En près de trois heures et demie, Linkin Park nous a fait vivre les trois dernières étapes du deuil. La résignation, l’acceptation, avec la possibilité de trouver dans tous ces souvenirs une force malgré tout positive, mais aussi et surtout la reconstruction. Le groupe ne cache pas sa détermination à poursuivre bon gré mal gré sa route, avec l’ombre de son chanteur disparu au-dessus de la tête. En faisant appel à quelqu’un d’autre ? La place semble impossible à accepter et tenir aujourd’hui, et puis la question ne s’est peut-être même pas encore posée. En attendant, il a bien fallu la tenir pour une soirée au moins, cette place. Et Shinoda s’est prêté à l’exercice, avec ses limites techniques et son envie de bien faire. L’y entendre n’est pas encore plaisant, mais quelque part, l’y voir rassure. Lui semble s’y plaire, et si Linkin Park semble prendre le chemin du Titanic, tous les nostalgiques ont envie de garder le même équipage à bord.

Shinoda et Linkin Park n’ont en tout cas pas manqué leur grand hommage à Chester Bennington, entre veillée festive sur la plage et grand repas de famille façon Dom Toretto. Le #MakeChesterProud, largement partagé par les insomniaques de tous bords pendant le show, résume pour une fois beaucoup de choses : la question n’était pas de faire un bon concert, dans un endroit immense, avec un show gigantesque. L’important était de se retrouver pour s’amuser entre gens blessés, de se soigner ensemble, et de montrer à son hypothétique esprit bienveillant que ce qu’il a laissé à toute une génération de jeunes à la recherche de repères est bien vivant dans le cœur de centaines de milliers de gens. L’important était de faire comme s’il pouvait nous voir, et de le rendre fier.
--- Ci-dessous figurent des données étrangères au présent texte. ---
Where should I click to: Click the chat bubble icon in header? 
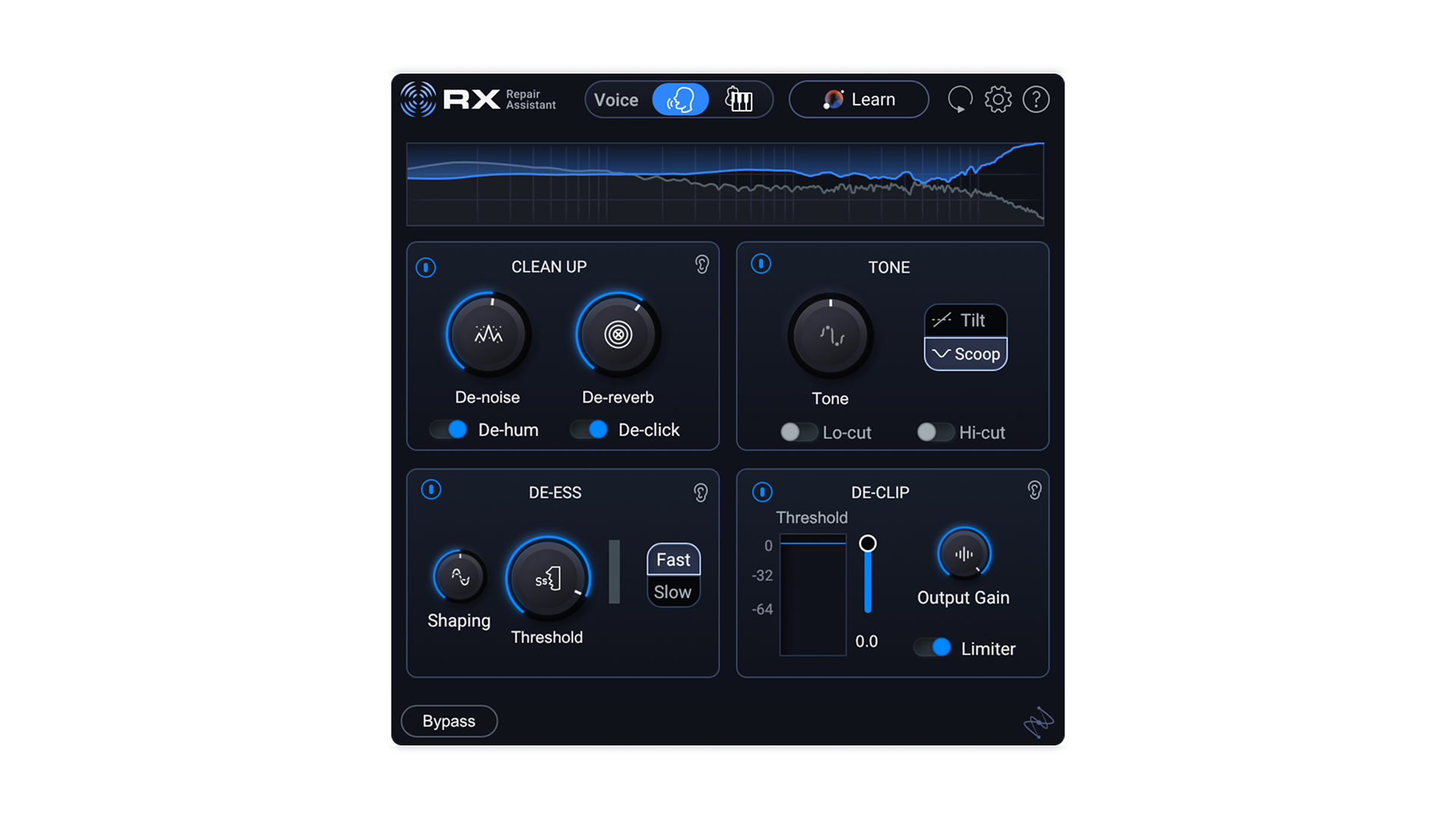(960, 99)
Chester Bennington était un artiste, pas tant parce qu’il faisait de la musique que parce qu’il partageait cette musique et que celle-ci était écoutée. C’est le propre de l’artiste, confronter son œuvre au regard d’autrui. A celui du public, et à celui de la critique. Peut-être que le poids de ce jeu, dont la violence est banalisée, était devenu trop lourd à porter. Impossible d’occulter son passé, sa dépression. Ni d’ignorer ses sourires jusque dans les derniers instants, et cette impression que tout semblait aller pour le mieux. Dès lors, comment pouvoir mesurer le poids de la critique, contre celui de ce ver puant qu’est la dépression ? A-t-on vraiment envie d’avoir la réponse ? Chacun a joué son rôle comme il le pouvait, et nous sommes finalement tous perdants face au suicide de Chester Bennington. Inspirons nous alors de ce 27 octobre pour toujours garder en tête que si les artistes disparaissent, parfois tragiquement, ce que leur musique a inscrit dans nos cœurs ne meurt jamais. Et les souvenirs qu’ils laissent se vivent collectivement.